Indie News

A Country Song Rode the TikTok Train to Number One in 12 Hours

At the start of this week, Priscilla Block was not widely known. The country-music singer-songwriter had just started to make a name for herself on TikTok with 330,000 followers, but had yet to break into the mainstream. That changed with the release of “Just About Over You” on Wednesday evening. The emotive ballad quickly shot to the top of iTunes’ all-genre chart. Almost instantly, influential radio host Bobby Bones hopped on Twitter, inviting Block to come on his show next week — and the song reached the Top 15 on Apple Music’s country streaming chart without any playlisting.

Block’s literally overnight success actually started three weeks ago, when she posted a video of her singing “Just About Over You” a cappella in her bedroom while doing her makeup. The song didn’t spark any viral dances — as TikTok hits often do — and it still garnered 1.8 million views, with many users eagerly waiting for the song’s official release.

“I am absolutely overwhelmed,” Block tells IndieLand. “I still have no words. I’ve always heard that country music fans are ride or die… and this right here proves it. This is six years of blood, sweat, and tears.” (The North Carolinian moved to Nashville six years ago and started by trying to “make it” the traditional way, with gigs in bars and local networking.)
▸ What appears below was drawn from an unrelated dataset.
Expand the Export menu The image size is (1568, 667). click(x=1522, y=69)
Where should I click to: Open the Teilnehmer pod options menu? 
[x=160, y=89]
Fans loved the song so much that some of them actually helped raise money for Block to record it as a track. Grady Smith, a notoriously critical country-music blogger, noted on his own TikTok account that Block “shot this album cover herself with some cheap earrings and a napkin and then she was smart enough to release it on a Wednesday — when it’s easier to beat new releases that are usually released on Friday.”

After Block dropped the song on Wednesday, her listeners on Spotify increased by around 550% within 24 hours, Mary Catherine Kinney, an executive on Spotify’s artist & label partnerships team, tells IndieLand.

Block has had other quasi-viral moments on TikTok with songs like the body-positive jam “Thick Thighs” and “PMS,” the latter of which has yet to be properly released. In March, she took a socially distanced meeting with Dennis Entertainment’s John Dennis and Charly Salvatore, who discovered Avenue Beat five years ago on Twitter and now manages the Nashville trio. Salvatore also developed Avenue Beat through a TikTok-charged breaking moment, via the low-key track “F2020.” He signed Block in May.

“I was just scrolling aimlessly for days and I finally came across a video of her singing a Morgan Wallen song, but she added her own thing to the end of it,” Salvatore tells IndieLand, explaining that the cover of Wallen’s “Whiskey Glasses” had also gone relatively viral at the time. “I was just like… damn, there’s something here. So I just slid into her DMs.”

“Thick Thighs” dropped in October of last year, but Block didn’t start using TikTok until the pandemic hit. The empowering song — “What about my muffin top is wrong?” she sings — has since accumulated more than 221,000 Spotify streams. “Just About Over You” appeared out of nowhere and is already almost halfway to that number.

When “Just About Over You” unexpectedly popped, Salvatore says they were preparing to pitch “Thick Thighs” to streaming platforms before dropping the video, which is almost done. Then, they were going to put out “PMS.” That was the plan, but there’s no denying the motto of 2020: Plans change.

For the time being, Salvatore says Dennis Entertainment — the Nashville management firm at which he works — has partnered with Block on the label side to help with record-related services like promotion. “We launched Russell Dickerson the same way,” he says. “Did it with him, and then it left the nest.” According to Salvatore, all of the major labels started sniffing around in the last 24 hours. He emphasizes that everyone’s calling — including the big publishing companies — but Block wants to make sure that she does “the right thing.”

“We don’t want to sign to a major and sit and wait,” Salvatore says. “If the song seems like a priority, and we get a sense that it’s a priority for the entire building, we’re gonna talk about it.” While he won’t reveal any of the sums, Salvatore insists that the offers are good and will make it hard to say no. “It’s nerve-racking, to be honest. It’s like you have that fish on the line — and you know how big it is and how rare these moments are.”